So it turns out that the crux of the problem is that by default, Postgres starts in "autoCommit" mode, and also it needs/uses cursors to be able to "page" through data (ex: read the first 10K results, then the next, then the next), however cursors can only exist within a transaction. So the default is to read all rows, always, into RAM, and then allow your program to start processing "the first result row, then the second" after it has all arrived, for two reasons, it's not in a transaction (so cursors don't work), and also a fetch size hasn't been set.
So how the psql
command line tool achieves batched response (its FETCH_COUNT
setting) for queries, is to "wrap" its select queries within a short-term transaction (if a transaction isn't yet open), so that cursors can work. You can do something like that also with JDBC:
static void readLargeQueryInChunksJdbcWay(Connection conn, String originalQuery, int fetchCount, ConsumerWithException<ResultSet, SQLException> consumer) throws SQLException {
boolean originalAutoCommit = conn.getAutoCommit();
if (originalAutoCommit) {
conn.setAutoCommit(false); // start temp transaction
}
try (Statement statement = conn.createStatement()) {
statement.setFetchSize(fetchCount);
ResultSet rs = statement.executeQuery(originalQuery);
while (rs.next()) {
consumer.accept(rs); // or just do you work here
}
} finally {
if (originalAutoCommit) {
conn.setAutoCommit(true); // reset it, also ends (commits) temp transaction
}
}
}
@FunctionalInterface
public interface ConsumerWithException<T, E extends Exception> {
void accept(T t) throws E;
}
This gives the benefit of requiring less RAM, and, in my results, seemed to run overall faster, even if you don't need to save the RAM. Weird. It also gives the benefit that your processing of the first row "starts faster" (since it process it a page at a time).

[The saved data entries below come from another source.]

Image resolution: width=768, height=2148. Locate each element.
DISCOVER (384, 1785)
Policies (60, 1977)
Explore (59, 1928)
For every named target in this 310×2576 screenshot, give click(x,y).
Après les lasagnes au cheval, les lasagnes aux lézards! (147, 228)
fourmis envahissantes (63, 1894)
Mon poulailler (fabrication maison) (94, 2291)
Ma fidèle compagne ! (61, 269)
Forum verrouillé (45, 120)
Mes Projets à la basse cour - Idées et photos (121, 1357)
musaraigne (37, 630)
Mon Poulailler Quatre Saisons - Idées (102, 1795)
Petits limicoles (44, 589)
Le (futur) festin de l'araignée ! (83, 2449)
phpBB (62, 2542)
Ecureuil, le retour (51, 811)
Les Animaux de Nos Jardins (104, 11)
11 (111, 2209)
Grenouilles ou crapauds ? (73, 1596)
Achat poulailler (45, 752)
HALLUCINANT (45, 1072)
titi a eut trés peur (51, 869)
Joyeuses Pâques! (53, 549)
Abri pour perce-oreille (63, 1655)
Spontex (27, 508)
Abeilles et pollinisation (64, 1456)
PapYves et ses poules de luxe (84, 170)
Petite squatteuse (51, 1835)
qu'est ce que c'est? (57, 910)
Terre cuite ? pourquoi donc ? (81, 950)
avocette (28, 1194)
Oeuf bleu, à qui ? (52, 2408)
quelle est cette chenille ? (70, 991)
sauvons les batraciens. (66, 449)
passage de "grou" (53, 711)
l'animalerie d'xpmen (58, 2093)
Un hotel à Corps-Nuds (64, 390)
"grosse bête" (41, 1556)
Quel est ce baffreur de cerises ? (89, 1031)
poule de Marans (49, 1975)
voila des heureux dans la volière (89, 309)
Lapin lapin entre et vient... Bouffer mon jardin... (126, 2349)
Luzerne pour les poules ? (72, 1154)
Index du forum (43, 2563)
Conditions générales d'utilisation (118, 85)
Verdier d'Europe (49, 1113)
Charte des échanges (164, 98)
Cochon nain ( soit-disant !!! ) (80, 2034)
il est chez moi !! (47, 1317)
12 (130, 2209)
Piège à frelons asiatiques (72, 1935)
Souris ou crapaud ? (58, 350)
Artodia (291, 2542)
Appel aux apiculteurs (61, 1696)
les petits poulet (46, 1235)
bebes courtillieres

And here's how to do it the "raw postgres cursor" way, along with full demo code, though in my experiments it seemed the JDBC way, above, was slightly faster for whatever reason.
Another option would be to have autoCommit
mode off, everywhere, though you still have to always manually specify a fetchSize for each new Statement (or you can set a default fetch size in the URL string).